[英]Python: How to pass Dataframe Columns as parameters to a function?
I have a dataframe df
with 2 columns of text embeddings namely embedding_1
and embedding_2
.我有一个 dataframe df
有 2 列文本嵌入,即embedding_1
和embedding_2
。 I want to create a third column in df
named distances
which should contain the cosine_similarity between every row of embedding_1
and embedding_2
.我想在名为distances
的df
中创建第三列,其中应该包含embedding_1
和embedding_2
的每一行之间的 cosine_similarity。
But when I try to implement this using the following code I get a ValueError
.但是当我尝试使用以下代码来实现它时,我得到一个ValueError
。
How to fix it?如何解决?
Dataframe df
Dataframe df
embedding_1 | embedding_2
[[-0.28876397, -0.6367827, ...]] | [[-0.49163356, -0.4877703,...]]
[[-0.28876397, -0.6367827, ...]] | [[-0.06686627, -0.75147504...]]
[[-0.28876397, -0.6367827, ...]] | [[-0.42776933, -0.88310856,...]]
[[-0.28876397, -0.6367827, ...]] | [[-0.6520882, -1.049325,...]]
[[-0.28876397, -0.6367827, ...]] | [[-1.4216679, -0.8930428,...]]

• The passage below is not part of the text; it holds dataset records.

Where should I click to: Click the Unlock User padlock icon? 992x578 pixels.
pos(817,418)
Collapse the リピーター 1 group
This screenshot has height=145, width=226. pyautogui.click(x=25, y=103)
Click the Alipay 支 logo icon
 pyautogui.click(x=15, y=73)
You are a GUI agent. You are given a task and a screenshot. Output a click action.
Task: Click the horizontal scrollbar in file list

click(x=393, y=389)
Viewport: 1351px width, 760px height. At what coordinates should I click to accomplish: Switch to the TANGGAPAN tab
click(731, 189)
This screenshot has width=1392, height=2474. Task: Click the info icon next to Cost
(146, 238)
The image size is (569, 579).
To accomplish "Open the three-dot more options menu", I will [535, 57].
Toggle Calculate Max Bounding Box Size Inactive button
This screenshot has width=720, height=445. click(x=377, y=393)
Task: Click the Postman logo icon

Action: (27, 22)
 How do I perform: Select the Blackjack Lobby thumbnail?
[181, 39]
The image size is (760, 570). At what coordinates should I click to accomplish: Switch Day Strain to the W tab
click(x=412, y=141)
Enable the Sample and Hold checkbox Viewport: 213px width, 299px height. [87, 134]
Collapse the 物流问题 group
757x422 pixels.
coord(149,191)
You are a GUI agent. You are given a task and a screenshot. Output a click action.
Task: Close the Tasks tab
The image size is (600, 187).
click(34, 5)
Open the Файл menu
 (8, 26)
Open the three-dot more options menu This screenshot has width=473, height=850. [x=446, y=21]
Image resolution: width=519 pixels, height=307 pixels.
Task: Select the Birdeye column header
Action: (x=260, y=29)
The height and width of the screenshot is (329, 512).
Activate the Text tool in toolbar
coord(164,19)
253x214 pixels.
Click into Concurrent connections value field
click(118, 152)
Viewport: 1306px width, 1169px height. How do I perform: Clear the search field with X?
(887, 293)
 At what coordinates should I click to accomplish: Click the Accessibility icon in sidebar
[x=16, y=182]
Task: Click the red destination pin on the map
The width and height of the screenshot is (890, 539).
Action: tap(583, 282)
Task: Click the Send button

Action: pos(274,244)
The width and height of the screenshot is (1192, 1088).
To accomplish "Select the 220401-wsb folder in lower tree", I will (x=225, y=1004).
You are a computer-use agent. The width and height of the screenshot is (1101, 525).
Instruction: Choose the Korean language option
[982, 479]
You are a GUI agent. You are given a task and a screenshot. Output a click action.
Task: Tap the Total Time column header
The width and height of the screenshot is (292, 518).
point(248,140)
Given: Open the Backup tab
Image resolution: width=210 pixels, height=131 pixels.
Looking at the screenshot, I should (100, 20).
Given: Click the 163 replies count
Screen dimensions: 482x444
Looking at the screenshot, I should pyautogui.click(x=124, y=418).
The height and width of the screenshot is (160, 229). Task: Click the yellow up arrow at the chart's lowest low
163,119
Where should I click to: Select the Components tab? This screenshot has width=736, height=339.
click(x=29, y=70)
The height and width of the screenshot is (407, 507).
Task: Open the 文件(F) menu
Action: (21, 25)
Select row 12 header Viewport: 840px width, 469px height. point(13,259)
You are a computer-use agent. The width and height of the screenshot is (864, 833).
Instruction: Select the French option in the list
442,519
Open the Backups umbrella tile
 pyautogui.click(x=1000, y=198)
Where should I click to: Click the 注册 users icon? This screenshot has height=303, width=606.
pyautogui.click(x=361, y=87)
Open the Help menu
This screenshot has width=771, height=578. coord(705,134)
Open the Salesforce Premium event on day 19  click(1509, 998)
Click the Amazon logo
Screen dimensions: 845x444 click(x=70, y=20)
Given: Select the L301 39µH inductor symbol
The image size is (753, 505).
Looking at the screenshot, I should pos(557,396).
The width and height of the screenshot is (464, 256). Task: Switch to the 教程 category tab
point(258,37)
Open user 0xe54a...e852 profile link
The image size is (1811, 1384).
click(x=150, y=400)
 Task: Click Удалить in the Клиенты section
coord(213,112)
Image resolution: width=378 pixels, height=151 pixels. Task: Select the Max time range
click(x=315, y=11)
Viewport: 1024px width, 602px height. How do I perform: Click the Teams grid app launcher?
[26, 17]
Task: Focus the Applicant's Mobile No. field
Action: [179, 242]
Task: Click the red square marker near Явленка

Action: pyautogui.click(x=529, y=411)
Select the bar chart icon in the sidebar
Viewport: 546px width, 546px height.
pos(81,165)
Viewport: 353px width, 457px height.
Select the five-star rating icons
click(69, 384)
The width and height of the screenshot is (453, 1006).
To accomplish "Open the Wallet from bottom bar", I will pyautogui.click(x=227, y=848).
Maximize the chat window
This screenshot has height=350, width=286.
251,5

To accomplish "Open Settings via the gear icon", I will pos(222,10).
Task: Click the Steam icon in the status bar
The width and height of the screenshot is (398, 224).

Code to Calculate Cosine Similarity计算余弦相似度的代码
df['distances'] = cosine_similarity(df['embeddings_1'], df['embeddings_2'])
Error错误
ValueError: setting an array element with a sequence.
Required Dataframe必需 Dataframe
embedding_1 | embedding_2 | distances
[[-0.28876397, -0.6367827, ...]] | [[-0.49163356, -0.4877703,...]] | 0.427
[[-0.28876397, -0.6367827, ...]] | [[-0.06686627, -0.75147504...]] | 0.673
[[-0.28876397, -0.6367827, ...]] | [[-0.42776933, -0.88310856,...]] | 0.882
[[-0.28876397, -0.6367827, ...]] | [[-0.6520882, -1.049325,...]] | 0.665
[[-0.28876397, -0.6367827, ...]] | [[-1.4216679, -0.8930428,...]] | 0.312
You can use apply()
to use cosine_similarity()
on each row:您可以使用apply()
cosine_similarity()
:
def cal_cosine_similarity(row):
return cosine_similarity(row['embeddings_1'], row['embeddings_2'])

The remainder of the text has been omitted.